Bidirectional allostery mechanism of catch-bond effect in cell adhesion

Abstract

Catch-bonds, whereby noncovalent ligand-receptor interactions are counterintuitively reinforced by tensile forces, play a major role in cell adhesion under mechanical stress. A basic prerequisite for catch-bond formation is that force-induced remodeling of ligand binding interface occurs prior to bond rupture. However, what strategy receptor proteins utilize to meet such specific kinetic control is still unclear, rendering the mechanistic understanding of catch-bond an open question. Here we report a bidirectional allostery mechanism of catch-bond for the hyaluronan (HA) receptor CD44 which is responsible for rolling adhesion of lymphocytes and circulating tumor cells. Binding of ligand HA allosterically reduces the threshold force for unlocking of otherwise stably folded force-sensing element (i.e., forward allostery), so that much smaller tensile force can trigger the conformational switching of receptor protein to high binding-strength state via backward allosteric coupling before bond rupture. The effect of forward allostery was further supported by performing atomistic molecular dynamics simulations.
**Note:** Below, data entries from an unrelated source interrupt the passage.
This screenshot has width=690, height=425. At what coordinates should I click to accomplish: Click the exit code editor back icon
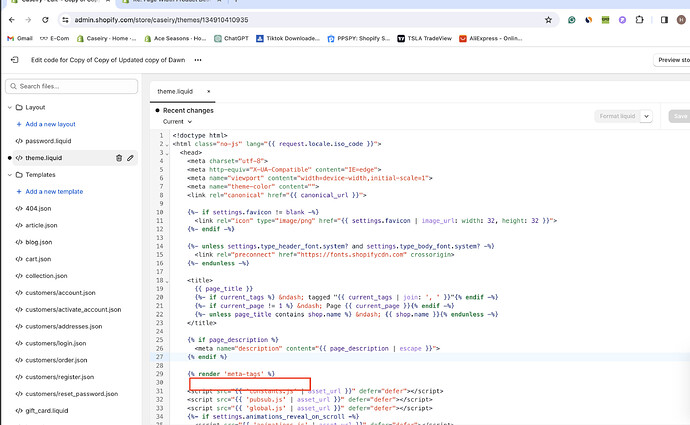(x=14, y=61)
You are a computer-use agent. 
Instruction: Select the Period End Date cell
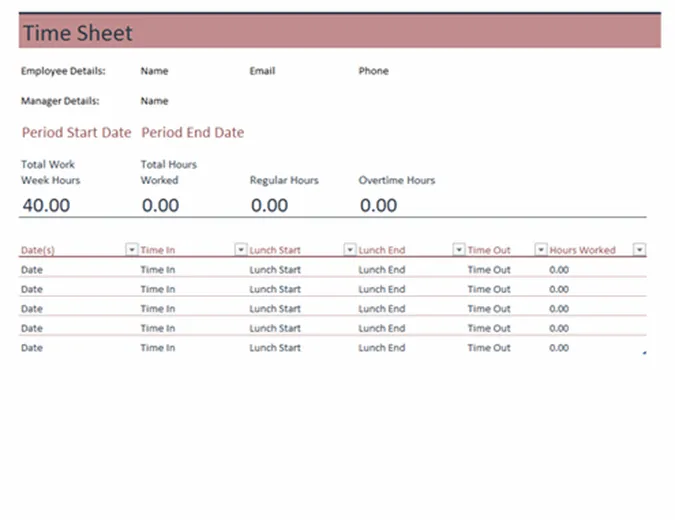point(192,132)
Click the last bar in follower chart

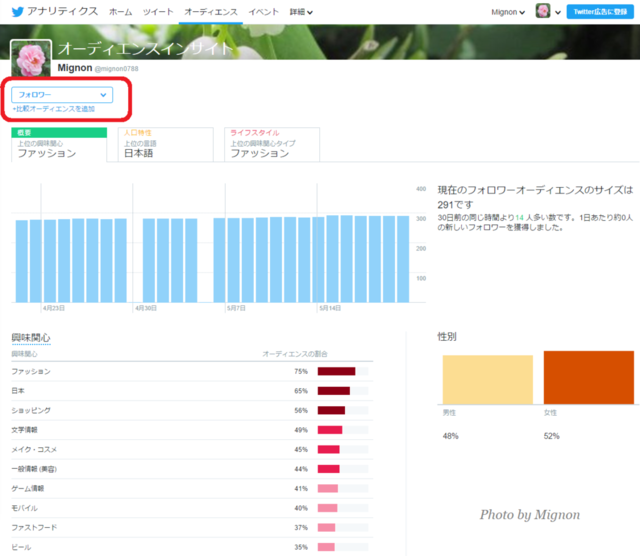point(403,260)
Such bidirectional allostery mechanism fulfills the specific kinetic control required by catch-bond and is likely to be commonly utilized in cell adhesion. We also revealed a slip-catch-slip triphasic pattern in force response of CD44-HA bond arising from force-induced repartitioning of parallel dissociation pathways. The essential thermodynamic and kinetic features of receptor proteins for shaping the catch-bond were identified.